> Collected data
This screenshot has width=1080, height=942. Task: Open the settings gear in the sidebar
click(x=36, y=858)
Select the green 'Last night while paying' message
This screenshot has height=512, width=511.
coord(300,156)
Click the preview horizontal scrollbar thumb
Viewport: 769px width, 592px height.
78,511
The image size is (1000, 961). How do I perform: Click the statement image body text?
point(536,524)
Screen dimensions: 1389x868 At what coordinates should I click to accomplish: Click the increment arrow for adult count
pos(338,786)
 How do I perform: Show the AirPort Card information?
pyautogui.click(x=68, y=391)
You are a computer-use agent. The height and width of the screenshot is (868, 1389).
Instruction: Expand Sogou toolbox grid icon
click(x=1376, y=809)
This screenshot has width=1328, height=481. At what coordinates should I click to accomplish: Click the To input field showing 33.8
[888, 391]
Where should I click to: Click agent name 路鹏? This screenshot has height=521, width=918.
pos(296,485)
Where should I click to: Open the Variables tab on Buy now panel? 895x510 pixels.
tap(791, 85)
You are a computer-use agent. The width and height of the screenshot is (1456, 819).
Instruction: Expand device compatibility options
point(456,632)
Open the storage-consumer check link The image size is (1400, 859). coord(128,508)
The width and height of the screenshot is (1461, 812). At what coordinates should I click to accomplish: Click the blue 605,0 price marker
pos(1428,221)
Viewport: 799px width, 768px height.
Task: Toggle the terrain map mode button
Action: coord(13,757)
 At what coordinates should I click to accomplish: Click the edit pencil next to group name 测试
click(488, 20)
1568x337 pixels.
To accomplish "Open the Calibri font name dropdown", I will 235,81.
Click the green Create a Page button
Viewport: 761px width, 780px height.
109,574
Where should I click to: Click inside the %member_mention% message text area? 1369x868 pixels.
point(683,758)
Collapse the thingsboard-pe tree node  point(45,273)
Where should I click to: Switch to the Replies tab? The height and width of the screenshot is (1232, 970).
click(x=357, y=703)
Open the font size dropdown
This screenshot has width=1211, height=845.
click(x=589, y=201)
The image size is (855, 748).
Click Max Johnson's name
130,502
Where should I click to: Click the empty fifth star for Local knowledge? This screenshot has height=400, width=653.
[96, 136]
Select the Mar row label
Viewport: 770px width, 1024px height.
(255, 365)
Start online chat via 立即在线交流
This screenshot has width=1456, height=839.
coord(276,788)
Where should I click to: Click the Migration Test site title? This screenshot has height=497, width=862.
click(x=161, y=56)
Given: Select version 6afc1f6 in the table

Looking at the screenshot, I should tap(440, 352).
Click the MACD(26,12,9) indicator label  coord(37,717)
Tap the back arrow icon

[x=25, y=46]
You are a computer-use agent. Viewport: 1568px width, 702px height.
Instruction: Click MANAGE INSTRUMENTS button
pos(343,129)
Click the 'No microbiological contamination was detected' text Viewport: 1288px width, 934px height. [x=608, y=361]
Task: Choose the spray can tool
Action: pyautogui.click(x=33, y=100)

> Your assignment
Across the records above, count the lines holding "computer" and write down only that count.

> Solution for this problem
3